When talking about photographs, "picture" and "photo" are interchangeable. "Picture" is interchangeable with a lot of different words depending on context, including "drawing", "panting", "image", etc.
Picture shouldn't be accepted here.
picture, image = kép
photo = fénykép
drawing = rajz
painting = festmény
figure = ábra
Only accepting "photo" is needlessly frustrating to a native English speaker because the word is used for "photograph" so often that I don't even notice. If you give me the English sentence "The photos are good!" and I translate that with "kép" clearly that should be wrong, but you don't want learners to be wasting energy trying to translate their native vocabulary into Duo-ese.
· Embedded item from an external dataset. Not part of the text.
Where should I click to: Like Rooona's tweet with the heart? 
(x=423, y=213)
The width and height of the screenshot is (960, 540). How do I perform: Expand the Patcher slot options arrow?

My suggestion: When translating from English into Hungarian, you should not allow English 'photo' to be translated as 'kép'. However, when translating from Hungarian to English, you should allow Hungarian 'fenykép' to be translated as 'picture' as well as 'photo'.
No - in English the thing a camera takes is a "picture" (aka "photo", "photograph", "snap", "snapshot")
picture should be accepted as most of those (maybe not painting), but for translating into hungarian each english word should take only one hungarian word
Learning that fénykép means picture, which does mean a whole lot of things, might actually confuse learners.
A photo or photograph is exactly fénykép.
Learning the precise, the most accurate translation makes sense to me.
Edit: some (or a lot of) people call their cars their ride. I understand it, native speakers understand it, even people from the past understand it, although they would think of a horse. But autó is best translated as car or automobile, isn't it? while there are certainly a lot of synonyms that make to native speakers a lot of sense. But the most important bit should be to get a good proper translation and not all cosy synonyms which might at some places fit, elsewhere not so much.
"The pictures are good" would not imply that we talk about photos! That information would then be lost! That might be the point of "numberman".